For manufacturers of biosimilars and generics. The ruling provides a useful defense template. It is advisable to deliberately deviate from the patented excipients and concentrations during development and to document those deviations technically, so that it can be demonstrated that the result—particularly the stability—is not necessarily the same. Acting diligently also helps: timely notification to the patent holder, as provided for in the regulations governing the supplementary protection certificate, strengthens one’s position in the balancing of interests. Inaction on the part of the patent holder—who was aware of the situation for months but only responded belatedly—may work to the detriment of the patent holder.

For parties to patent summary proceedings. The order in which the court examines these issues is strategically relevant: the court first examines the alleged infringement and only then the urgency.
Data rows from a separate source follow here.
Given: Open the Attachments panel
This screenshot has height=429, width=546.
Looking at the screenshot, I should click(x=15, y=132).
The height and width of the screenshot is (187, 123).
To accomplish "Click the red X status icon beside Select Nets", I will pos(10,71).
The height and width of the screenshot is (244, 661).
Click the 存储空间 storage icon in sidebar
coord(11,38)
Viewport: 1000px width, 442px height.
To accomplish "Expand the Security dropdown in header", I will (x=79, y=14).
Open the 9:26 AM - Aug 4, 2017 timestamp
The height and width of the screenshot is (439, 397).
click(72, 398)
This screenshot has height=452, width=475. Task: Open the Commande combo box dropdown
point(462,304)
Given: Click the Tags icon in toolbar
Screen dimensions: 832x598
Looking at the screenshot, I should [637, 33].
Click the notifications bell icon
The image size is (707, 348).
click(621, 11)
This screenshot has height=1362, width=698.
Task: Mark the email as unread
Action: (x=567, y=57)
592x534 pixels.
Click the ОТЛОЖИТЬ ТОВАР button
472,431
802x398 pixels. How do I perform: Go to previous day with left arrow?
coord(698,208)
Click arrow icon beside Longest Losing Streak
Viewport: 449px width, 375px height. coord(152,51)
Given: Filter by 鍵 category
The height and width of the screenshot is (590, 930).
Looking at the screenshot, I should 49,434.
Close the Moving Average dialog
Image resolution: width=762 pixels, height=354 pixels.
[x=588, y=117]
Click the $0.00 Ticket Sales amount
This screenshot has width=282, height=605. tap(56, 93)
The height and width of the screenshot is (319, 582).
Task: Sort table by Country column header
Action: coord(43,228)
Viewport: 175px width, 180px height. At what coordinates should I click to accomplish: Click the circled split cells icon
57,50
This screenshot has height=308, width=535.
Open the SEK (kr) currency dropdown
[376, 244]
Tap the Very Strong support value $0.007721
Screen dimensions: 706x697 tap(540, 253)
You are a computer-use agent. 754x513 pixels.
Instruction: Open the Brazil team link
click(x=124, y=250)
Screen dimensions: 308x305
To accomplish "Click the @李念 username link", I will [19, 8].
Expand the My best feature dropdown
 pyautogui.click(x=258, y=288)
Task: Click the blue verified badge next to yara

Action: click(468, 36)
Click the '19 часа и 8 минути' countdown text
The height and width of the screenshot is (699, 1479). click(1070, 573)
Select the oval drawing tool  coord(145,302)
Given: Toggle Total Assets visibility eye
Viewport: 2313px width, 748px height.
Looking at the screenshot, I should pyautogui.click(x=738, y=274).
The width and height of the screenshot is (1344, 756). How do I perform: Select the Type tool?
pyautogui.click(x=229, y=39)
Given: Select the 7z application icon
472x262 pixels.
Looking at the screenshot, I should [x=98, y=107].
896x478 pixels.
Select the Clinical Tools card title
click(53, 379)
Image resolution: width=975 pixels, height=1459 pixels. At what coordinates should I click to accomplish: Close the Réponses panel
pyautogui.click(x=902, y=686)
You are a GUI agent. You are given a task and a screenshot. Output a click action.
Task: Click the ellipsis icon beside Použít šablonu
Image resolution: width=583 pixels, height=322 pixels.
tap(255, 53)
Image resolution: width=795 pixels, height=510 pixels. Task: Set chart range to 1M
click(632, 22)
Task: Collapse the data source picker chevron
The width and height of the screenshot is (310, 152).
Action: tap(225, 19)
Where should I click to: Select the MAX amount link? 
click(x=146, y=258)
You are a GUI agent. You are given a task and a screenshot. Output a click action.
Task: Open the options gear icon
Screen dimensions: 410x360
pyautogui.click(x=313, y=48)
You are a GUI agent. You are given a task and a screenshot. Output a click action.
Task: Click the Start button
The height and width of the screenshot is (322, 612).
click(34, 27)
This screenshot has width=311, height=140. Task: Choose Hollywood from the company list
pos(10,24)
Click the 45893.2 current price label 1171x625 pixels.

A defendant who can seriously dispute the infringement does not even need to refute the urgency. Foreign rulings concerning other national divisions of the same European patent are useful but not decisive; what matters is whether the factual dispute in the Belgian case is the same as that in other jurisdictions.

Frequently asked questions (FAQ)

Does a biosimilar automatically infringe on a patent for the original drug?
No. The fact that a biosimilar is therapeutically equivalent (bioequivalent) to the reference drug does not mean that it infringes a patent protecting the formulation of that reference drug. Bioequivalence allows for differences in composition, whereas patent infringement requires that the essential technical features be reproduced, either literally or by equivalence.

What is the difference between bioequivalence and technical equivalence?
Bioequivalence is a concept in pharmaceutical law that refers to the therapeutic interchangeability of two drugs. Technical equivalence is a concept in patent law and is assessed using the function-way-result test: a differing feature is considered equivalent only if it essentially performs the same function, in essentially the same manner, and with essentially the same result as the patented feature.

Who must prove patent infringement in summary proceedings?
The patent holder bears the burden of proof. The patent holder must establish a prima facie case of infringement; general technical considerations are not sufficient. If the patent holder fails to do so, the claim will be dismissed for lack of a prima facie case, without the court needing to examine the urgency of the matter.

Conclusion

This ruling confirms that a formulation patent cannot extend the protection of an expired substance patent through the doctrine of equivalents. Bioequivalence under pharmaceutical law and technical equivalence under patent law are two different things, and a patent holder who invokes infringement by equivalence must demonstrate this concretely, feature by feature—with evidence that the result is also the same, not just the function. It is not sufficient to point to the therapeutic equivalence of the competing product.